* [To-do list]
**A)** In the thread about opening /dev/dma_heap to physically present users, which allocator API does Laurent Pinchart say the KMS drivers on Arm platforms mostly use?
**B)** List every distinct date on which a message in the dma_heap thread was written, counting both the message shown and the ones it quotes.
**C)** Resume the mailing list thread about dma_heap access and YUV buffer allocation, continuing it from its final line.

* [Selected excerpt]
Re: Safety of opening up /dev/dma_heap/* to physically present users (udev uaccess tag) ?

nicolas.dufresne@xxxxxxxxxxxxxxxxxxxxxxxxxxxxxxxxx · Tue, 21 May 2024 10:18:53 -0400

Le mardi 21 mai 2024 à 10:43 +0200, Maxime Ripard a écrit :
> On Thu, May 16, 2024 at 01:11:51PM GMT, nicolas.dufresne@xxxxxxxxxxxxxxxxxxxxxxxxxxxxxxxxx wrote:
> > Le jeudi 16 mai 2024 à 14:27 +0300, Laurent Pinchart a écrit :
> > > Hi Nicolas,
> > > 
> > > On Wed, May 15, 2024 at 01:43:58PM -0400, nicolas.dufresne@xxxxxxxxxxxxxxxxxxxxxxxxxxxxxxxxx wrote:
> > > > Le mardi 14 mai 2024 à 23:42 +0300, Laurent Pinchart a écrit :
> > > > > > You'll hit the same limitation as we hit in GStreamer, which is that KMS driver
> > > > > > only offer allocation for render buffers and most of them are missing allocators
> > > > > > for YUV buffers, even though they can import in these formats. (kms allocators,
> > > > > > except dumb, which has other issues, are format aware).
> > > > > 
> > > > > My experience on Arm platforms is that the KMS drivers offer allocation
> > > > > for scanout buffers, not render buffers, and mostly using the dumb
> > > > > allocator API. If the KMS device can scan out YUV natively, YUV buffer
> > > > > allocation should be supported. Am I missing something here ?

* [Extracted records]

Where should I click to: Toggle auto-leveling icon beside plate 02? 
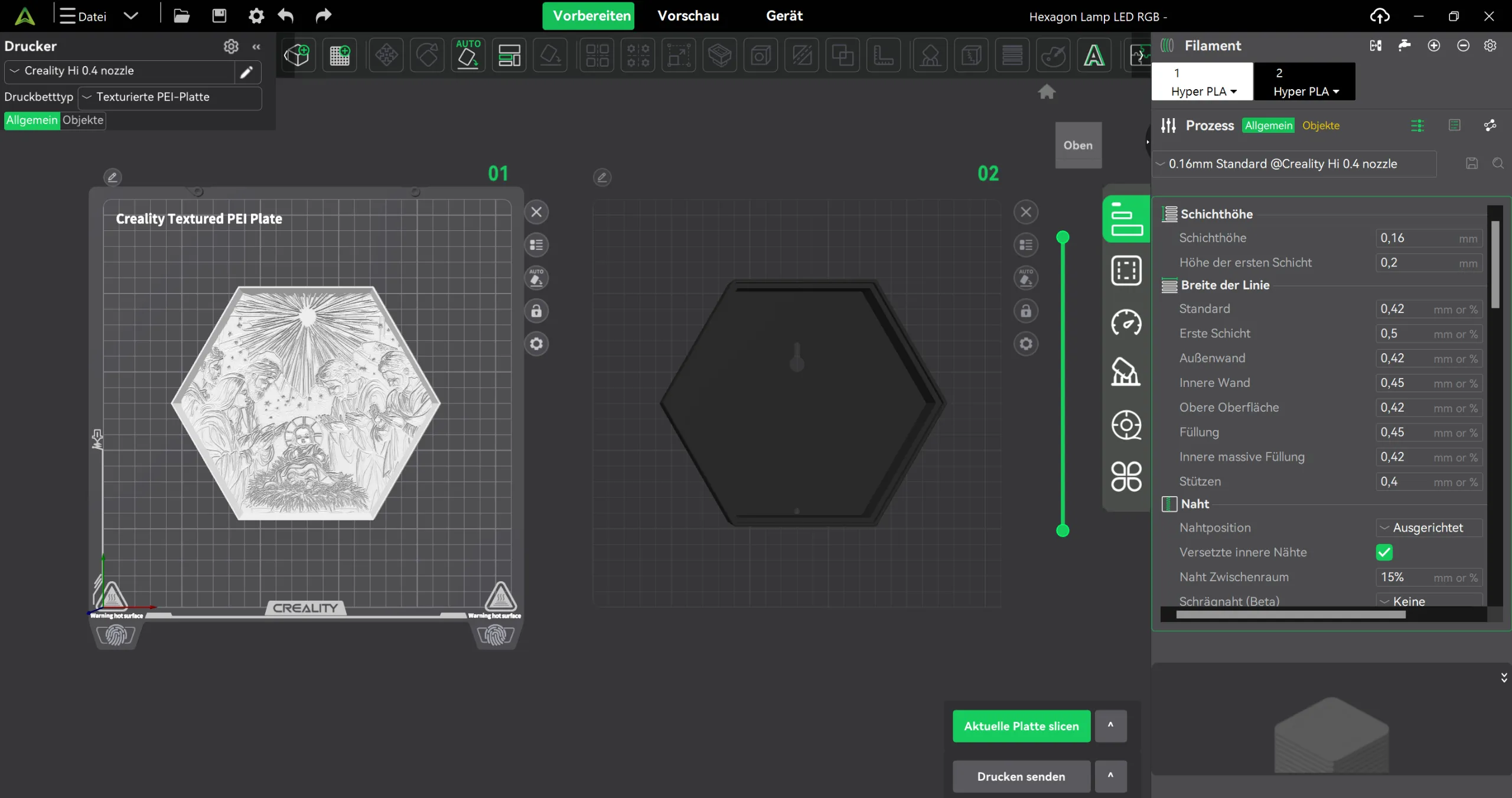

==

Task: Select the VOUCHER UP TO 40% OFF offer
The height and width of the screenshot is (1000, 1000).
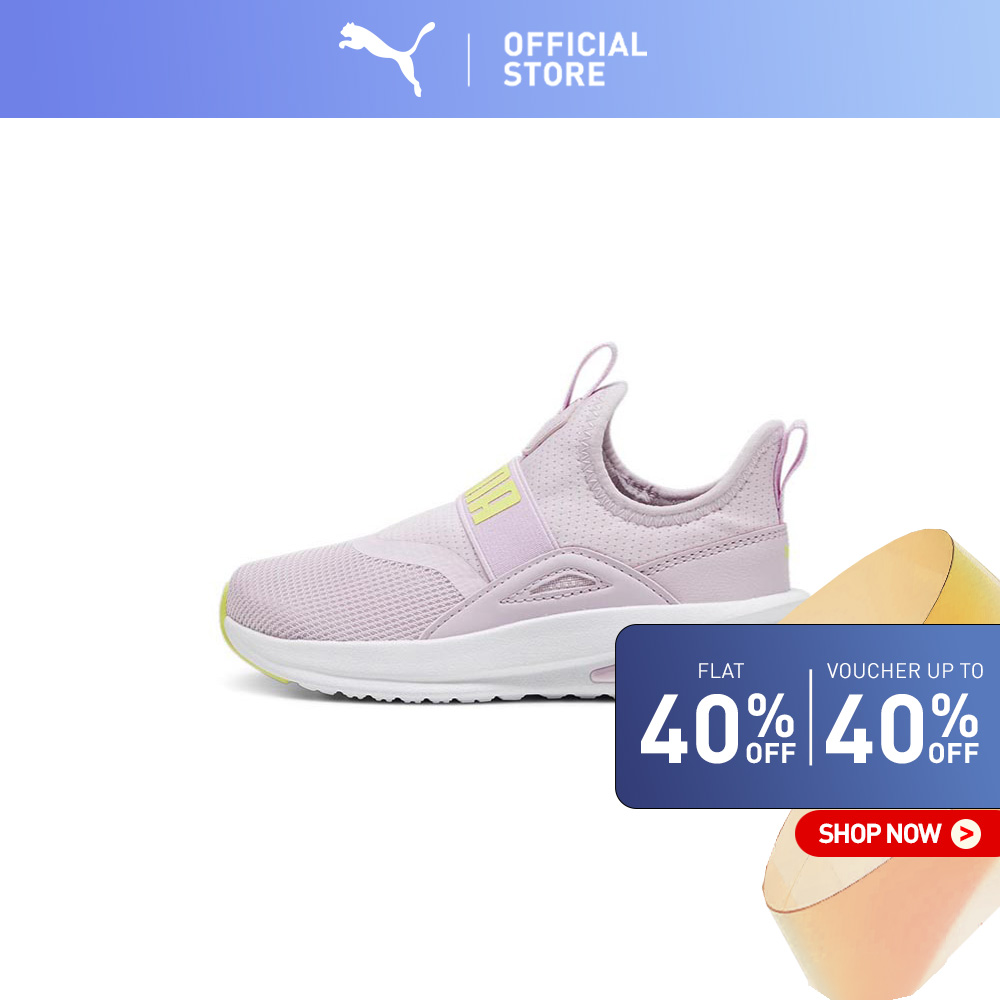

* [Expected responses]
**A)** The dumb allocator API.

**B)** 14 May 2024, 15 May 2024, 16 May 2024, 21 May 2024

**C)**
> > > > 
> > > > There is two APIs, Dumb is the legacy allocation API, only used by display
> > > 
> > > Is it legacy only ? I understand the dumb buffers API to be officially
> > > supported, to allocate scanout buffers suitable for software rendering.
> > > 
> > > > drivers indeed, and the API does not include a pixel format or a modifier. The
> > > > allocation of YUV buffer has been made through a small hack, 
> > > > 
> > > >   bpp = number of bits per component (of luma plane if multiple planes)
> > > >   width = width
> > > >   height = height * X
> > > > 
> > > > Where X will vary, "3 / 2" is used for 420 subsampling, "2" for 422 and "3" for
> > > > 444. It is far from idea, requires deep knowledge of each formats in the
> > > > application
> > > 
> > > I'm not sure I see that as an issue, but our experiences and uses cases
> > > may vary :-)
> > 
> > Its extra burden, and does not scale to all available pixel formats. My reply
> > was for readers education as I feel like a lot of linux-media dev don't have a
> > clue of what is going on at the rendering side. This ensure a minimum knowledge
> > to everyone commenting.
> > 
> > And yes, within the GFX community, Dumb allocation is to be killed and
> > replacement completely in the future, it simply does not have a complete
> > replacement yet.
> > 
> > > 
> > > > and cannot allocate each planes seperatly.
> > > 
> > > For semi-planar or planar formats, unless I'm mistaken, you can either
> > > allocate a single buffer and use it with appropriate offsets when
> > > constructing your framebuffer (with DRM_IOCTL_MODE_ADDFB2), or allocate
> > > one buffer per plane.
> > 
> > We have use cases were single allocation is undesirable, but I don't really feel
> > like this is important enough for me to type this explanation. Ping me if you
> > care.
> > > 
> > > > The second is to use the driver specific allocation API. This is then abstracted
> > > > by GBM. This allows allocating render buffers with notably modifiers and/or use
> > > > cases. But no support for YUV formats or multi-planar formats.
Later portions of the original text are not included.